-- Entries shown --
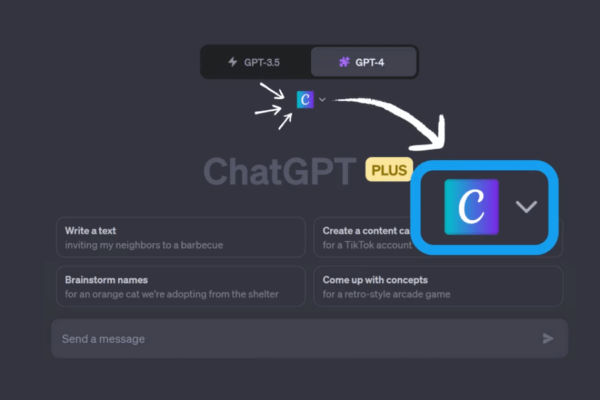This screenshot has height=400, width=600.
Task: Click the lightning bolt icon beside GPT-3.5
Action: click(232, 62)

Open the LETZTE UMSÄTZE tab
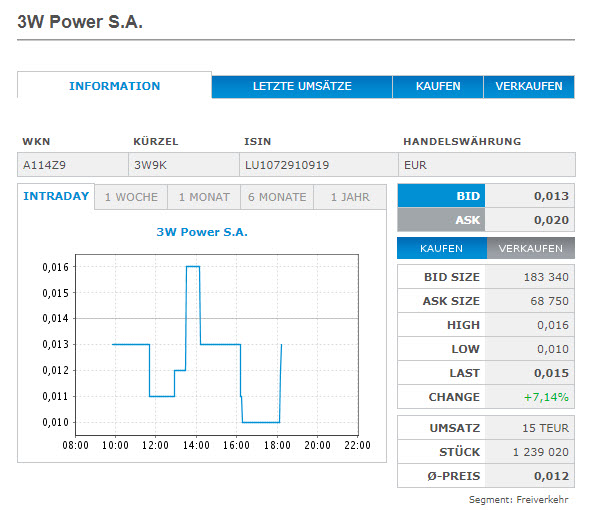pos(301,87)
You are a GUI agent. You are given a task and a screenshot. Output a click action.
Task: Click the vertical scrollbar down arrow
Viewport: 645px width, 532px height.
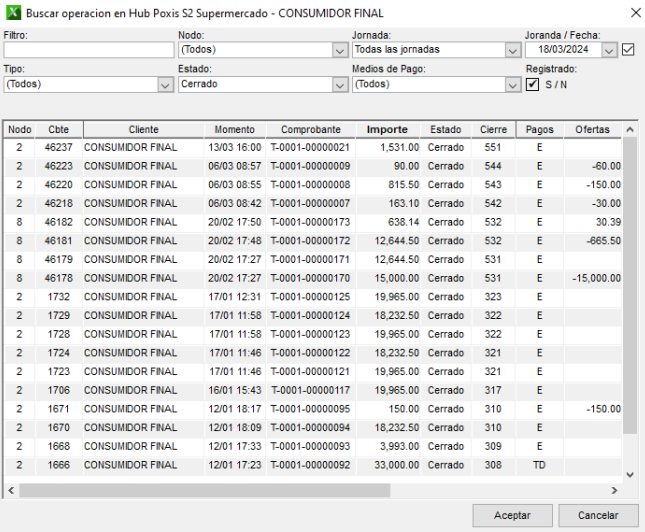point(629,474)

-- Problem details --
Only one thing is required here: an exact copy of the lines from the one bearing "You are a GUI" through the final line above, both included, with pictures left out.

-- Response for this exercise --
You are a GUI agent. You are given a task and a screenshot. Output a click action.
Task: Click the vertical scrollbar down arrow
Viewport: 645px width, 532px height.
point(629,474)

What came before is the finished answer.